The album’s centerpiece is the two-part track “Almost Had to Start a Fight / In and Out of Patience.” The transition between the two parts is one of the best single moments of music in 2018, and the words are wonderfully cathartic. It’s a microcosm of Wide Awake! as a whole: urgent, fun, serious, and diverse.

02 :: Damien Jurado — The Horizon Just Laughed

The Horizon Just Laughed is Jurado’s first LP not produced by Richard Swift in 10 years and his first self-produced record in nearly 20, so it was hard to gauge what this project would sound like. I was at first surprised and a little disappointed that I didn’t immediately fall in love with The Horizon Just Laughed. Damien Jurado has topped my lists before, and his live shows have been some of the most magical and special concerts I’ve ever attended. But, after my first spin, I wasn’t sure what to make of this record.

However, after repeat listens and seeing Jurado perform most of the album live, I can say that these songs are among his best. While not as spacey as those on the Maraqopa trilogy, the arrangements are lush and inviting. Jurado’s lyrics have stayed cryptic (gone are the straightforward story ballads of his past discography), but the metaphors and turns of phrase are more poignant than ever.
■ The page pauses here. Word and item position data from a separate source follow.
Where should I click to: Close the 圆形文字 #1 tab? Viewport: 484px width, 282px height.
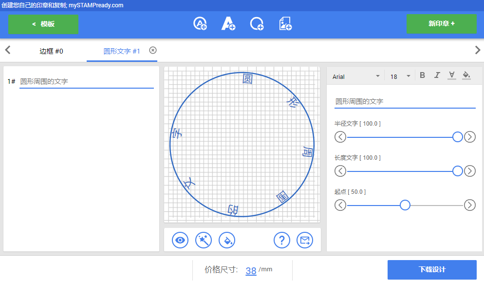click(x=152, y=49)
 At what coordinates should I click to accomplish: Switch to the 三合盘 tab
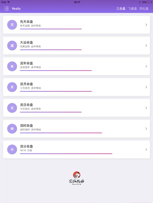pos(121,8)
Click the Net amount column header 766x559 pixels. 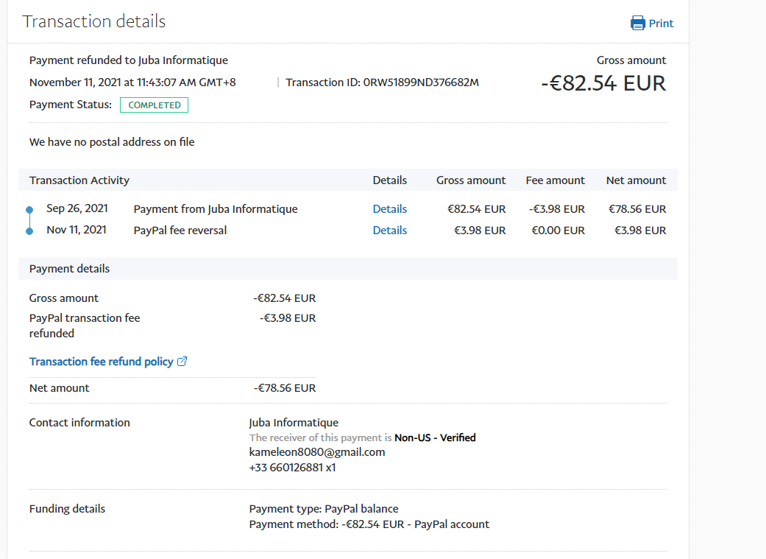tap(636, 180)
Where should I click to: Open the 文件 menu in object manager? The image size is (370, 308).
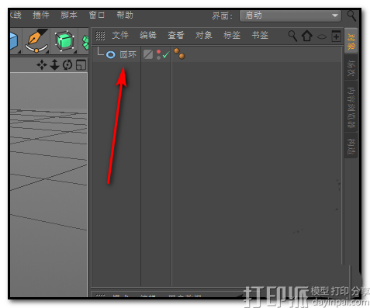tap(120, 35)
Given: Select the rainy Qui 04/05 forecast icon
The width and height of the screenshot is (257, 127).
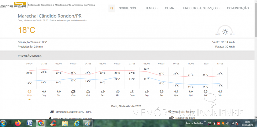Looking at the screenshot, I should click(88, 92).
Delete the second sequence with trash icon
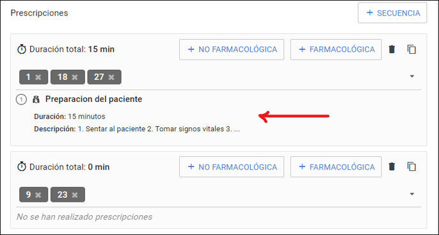The width and height of the screenshot is (439, 235). 392,166
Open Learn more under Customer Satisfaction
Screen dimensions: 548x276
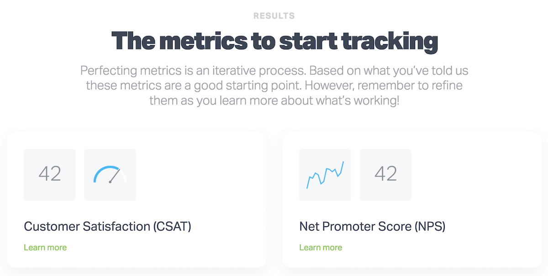[x=45, y=247]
At times looking inwards and at others across the environs of Jurado’s now-former home of Washington state, The Horizon Just Laughed is gorgeously intimate in composition and production. It’s an essential release of 2018 and one of the top highlights in Jurado’s extensive discography.

01 :: Richard Swift — The Hex

My introduction to Richard Swift was through his work with Damien Jurado on his Maraqopa album trilogy and it’s predecessor, Saint Bartlett. When Swift passed away in July 2018, it was sad to hear that such an undeniably distinct voice in music would no longer be with us. Thankfully, his swan song and masterpiece had already been completed. The Hex was released on September 21, 2018, one day after what would have been his 21st wedding anniversary.

You would be most likely to classify The Hex as a psych rock album, but I daresay that it’s even more transcendent. It feels deeply spiritual. The atmospheres are rich and dense. It’s pretty, but still prickly. With as weird and wild as the record is, it maybe shouldn’t work. But it does.

Swift performed and produced everything on The Hex, which makes it even more of a wonder to behold. The record holds a wealth of sonic surprises. When you most expect a cymbal crash, he holds; when you do hear a cymbal crash, the effects and distortion turn it into something else entirely. A whole book could (and maybe should) be written on Swift’s delightfully unconventional production style, with a whole chapter dedicated to the drum tones on this record (listen to the track “Wendy” for a prime example).

The Hex encapsulates everything that made Richard Swift a phenomenal producer and songwriter. Each track is memorable, bearing its own unique personality. There isn’t a track that doesn’t stand out, from the opening mood-setter to the heartfelt closer. “Dirty Jim” brims with a measured, mature sense of optimism, while “Nancy” overflows with crushing heartbreak. “Broken Finger Blues” is as soulful as its title implies. The title track casts a mystical haze over the record that follows its opening whispers.

Towards the end of the album is “Kensington!,” which was previously released as a 7″ flexi-disc in Joyful Noise Recordings’ 2012 Flexi-Disc Series. It’s a spoken word piece over a free-wheeling, vaguely-menacing instrumental. Despite it being the hardest track to take in, it doesn’t feel out of place, even just before “Sept20,” the most tender and sparse cut on the record. This song, which closes the album and was also the final song Swift ever wrote, is an affectionate ballad for Swift’s wife. It ends with an echoing whistle, fading into silence. It’s heartbreaking that this is the last we will ever hear from Richard Swift, but The Hex will undoubtedly echo on as a priceless treasure of a record.